* **Tasks to complete**:
a – In the passage about the investigation into the coronavirus's origin, who interviewed Mr Blinken, and on what program?
b – Pick up the passage about the investigation into the coronavirus's origin after its final sentence and keep writing it.

He made the comments while being interviewed by John Dickerson on CBS’ Face The Nation on Sunday while emphasising the importance of Beijing joining in an investigation into what led to the virus that has disrupted the world for more than a year.
Mr Blinken said, “One of the things that’s coming out of the G7 is an insistence that the WHO be able to move forward with China cooperating on this so-called Phase-two report to build on the initial report, which had real problems with it, not the least of which was China’s failure to cooperate.”
He called on China to join the international effort to figure out what caused the coronavirus. The theory that it escaped from a lab in Wuhan has gained mainstream traction in recent weeks, with the Biden administration ordering an intelligence community investigation.
“China has to cooperate with that transparency, access for international experts, information sharing that has to happen. And again, I think you’re seeing countries coming together to insist on that,” he said.
“The main purpose is to make sure that knowing what happened, why it happened, how it happened, we can put in place what’s necessary to prevent it from happening again or at least to mitigate the next outbreak,” Mr Blinken added.

(Stored data)
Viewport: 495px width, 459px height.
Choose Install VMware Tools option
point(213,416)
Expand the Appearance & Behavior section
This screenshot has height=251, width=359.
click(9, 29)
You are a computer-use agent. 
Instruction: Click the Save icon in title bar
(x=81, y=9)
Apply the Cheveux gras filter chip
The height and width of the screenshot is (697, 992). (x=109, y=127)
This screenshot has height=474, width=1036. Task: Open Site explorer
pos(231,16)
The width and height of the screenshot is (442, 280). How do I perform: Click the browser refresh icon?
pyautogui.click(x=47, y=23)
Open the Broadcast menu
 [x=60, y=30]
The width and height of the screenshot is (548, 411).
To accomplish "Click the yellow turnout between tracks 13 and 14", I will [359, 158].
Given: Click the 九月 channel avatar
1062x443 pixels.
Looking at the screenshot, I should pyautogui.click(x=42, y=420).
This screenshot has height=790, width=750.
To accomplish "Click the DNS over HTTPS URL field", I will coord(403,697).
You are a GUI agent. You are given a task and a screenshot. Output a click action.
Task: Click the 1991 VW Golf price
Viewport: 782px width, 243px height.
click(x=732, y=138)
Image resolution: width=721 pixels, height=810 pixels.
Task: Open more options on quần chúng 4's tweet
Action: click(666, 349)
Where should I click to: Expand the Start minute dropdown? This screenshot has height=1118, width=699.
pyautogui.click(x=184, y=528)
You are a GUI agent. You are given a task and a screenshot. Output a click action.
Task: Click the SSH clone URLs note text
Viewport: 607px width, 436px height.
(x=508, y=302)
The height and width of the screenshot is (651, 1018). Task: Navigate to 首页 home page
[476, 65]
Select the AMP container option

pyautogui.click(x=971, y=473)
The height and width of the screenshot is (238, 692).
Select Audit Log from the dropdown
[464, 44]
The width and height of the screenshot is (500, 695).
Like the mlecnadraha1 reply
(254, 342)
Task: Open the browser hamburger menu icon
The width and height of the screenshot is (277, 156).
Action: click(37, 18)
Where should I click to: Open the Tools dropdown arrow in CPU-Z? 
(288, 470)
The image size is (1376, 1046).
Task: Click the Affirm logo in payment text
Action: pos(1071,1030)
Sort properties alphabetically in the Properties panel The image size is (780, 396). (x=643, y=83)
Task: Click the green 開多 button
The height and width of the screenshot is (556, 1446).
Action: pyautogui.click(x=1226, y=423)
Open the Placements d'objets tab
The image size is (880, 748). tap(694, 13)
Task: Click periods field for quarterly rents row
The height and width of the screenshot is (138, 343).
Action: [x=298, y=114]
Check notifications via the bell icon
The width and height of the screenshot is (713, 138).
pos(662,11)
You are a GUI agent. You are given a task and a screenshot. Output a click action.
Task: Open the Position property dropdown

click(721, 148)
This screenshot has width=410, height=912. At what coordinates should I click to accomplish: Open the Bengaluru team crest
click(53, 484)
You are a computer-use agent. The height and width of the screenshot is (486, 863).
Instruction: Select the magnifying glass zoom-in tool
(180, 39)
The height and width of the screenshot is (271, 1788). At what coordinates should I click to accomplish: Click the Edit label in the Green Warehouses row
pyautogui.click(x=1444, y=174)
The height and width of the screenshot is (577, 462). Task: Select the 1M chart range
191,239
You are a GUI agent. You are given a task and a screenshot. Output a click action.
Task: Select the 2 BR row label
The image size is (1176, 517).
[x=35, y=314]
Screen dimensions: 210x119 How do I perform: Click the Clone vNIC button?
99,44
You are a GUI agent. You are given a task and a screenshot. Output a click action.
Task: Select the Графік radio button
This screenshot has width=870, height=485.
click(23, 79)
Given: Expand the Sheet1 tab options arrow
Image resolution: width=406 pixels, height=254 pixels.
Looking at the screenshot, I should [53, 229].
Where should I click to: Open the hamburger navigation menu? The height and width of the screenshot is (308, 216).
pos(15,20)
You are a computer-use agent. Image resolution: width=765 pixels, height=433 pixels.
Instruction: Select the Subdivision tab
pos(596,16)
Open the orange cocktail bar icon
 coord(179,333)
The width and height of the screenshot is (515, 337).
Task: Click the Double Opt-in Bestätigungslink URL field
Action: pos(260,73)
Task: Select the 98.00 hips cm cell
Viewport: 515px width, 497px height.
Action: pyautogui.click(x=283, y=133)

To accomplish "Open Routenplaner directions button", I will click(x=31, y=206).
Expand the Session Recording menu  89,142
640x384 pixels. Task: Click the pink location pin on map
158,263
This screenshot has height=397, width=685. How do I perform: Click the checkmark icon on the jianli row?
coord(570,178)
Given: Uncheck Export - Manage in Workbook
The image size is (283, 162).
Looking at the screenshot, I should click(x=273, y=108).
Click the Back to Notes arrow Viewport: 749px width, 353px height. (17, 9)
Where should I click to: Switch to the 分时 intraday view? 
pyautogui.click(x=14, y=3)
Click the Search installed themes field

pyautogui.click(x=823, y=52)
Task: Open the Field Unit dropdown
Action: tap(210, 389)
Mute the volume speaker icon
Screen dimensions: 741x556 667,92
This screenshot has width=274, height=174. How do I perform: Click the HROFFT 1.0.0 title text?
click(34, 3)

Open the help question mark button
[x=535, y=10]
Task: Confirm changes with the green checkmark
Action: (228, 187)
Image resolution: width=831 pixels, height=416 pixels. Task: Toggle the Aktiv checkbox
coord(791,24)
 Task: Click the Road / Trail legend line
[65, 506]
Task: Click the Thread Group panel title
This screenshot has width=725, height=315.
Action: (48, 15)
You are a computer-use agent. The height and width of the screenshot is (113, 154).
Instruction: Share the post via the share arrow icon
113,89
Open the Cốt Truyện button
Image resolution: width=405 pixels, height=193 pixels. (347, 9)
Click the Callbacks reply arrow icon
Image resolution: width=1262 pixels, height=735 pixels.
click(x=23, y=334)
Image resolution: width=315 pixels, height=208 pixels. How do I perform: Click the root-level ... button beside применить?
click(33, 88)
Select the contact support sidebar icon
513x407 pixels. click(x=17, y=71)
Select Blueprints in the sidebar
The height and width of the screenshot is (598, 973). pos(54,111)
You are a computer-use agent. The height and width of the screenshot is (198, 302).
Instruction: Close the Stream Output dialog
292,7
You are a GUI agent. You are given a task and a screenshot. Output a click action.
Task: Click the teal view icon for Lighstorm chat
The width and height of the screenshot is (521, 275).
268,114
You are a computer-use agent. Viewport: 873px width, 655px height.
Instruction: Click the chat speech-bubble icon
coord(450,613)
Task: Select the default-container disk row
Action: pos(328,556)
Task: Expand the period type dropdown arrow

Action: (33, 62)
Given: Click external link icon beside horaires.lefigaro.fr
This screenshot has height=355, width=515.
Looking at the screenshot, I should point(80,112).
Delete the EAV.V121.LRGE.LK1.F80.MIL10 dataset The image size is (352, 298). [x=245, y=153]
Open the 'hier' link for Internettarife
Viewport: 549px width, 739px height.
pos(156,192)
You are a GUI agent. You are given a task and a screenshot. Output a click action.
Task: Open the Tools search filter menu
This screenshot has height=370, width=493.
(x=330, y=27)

* **Results**:
a – John Dickerson interviewed him on CBS' Face The Nation.

b –
From 9 until 13 June, the president has been convening with other world leaders, such as UK prime minister Boris Johnson, French president Emmanuel Macron and German chancellor Angela Merkel in St. Ives in Cornwall, UK. All seven countries vowed to eradicate forced labour from supply chains, combat cybercrime and tackle the pandemic.
They also urged China to honour “the high degree of autonomy for Hong Kong” and “human rights and fundamental freedoms, especially related to Xinjiang,” which is a concern of the international community for the way the Chinese government treats the Uyghur population.
A report published earlier this week by the human rights organisation Amnesty International show “detailed evidence of crimes against humanity, massive human rights violations, and a dystopian hellscape on a staggering scale”.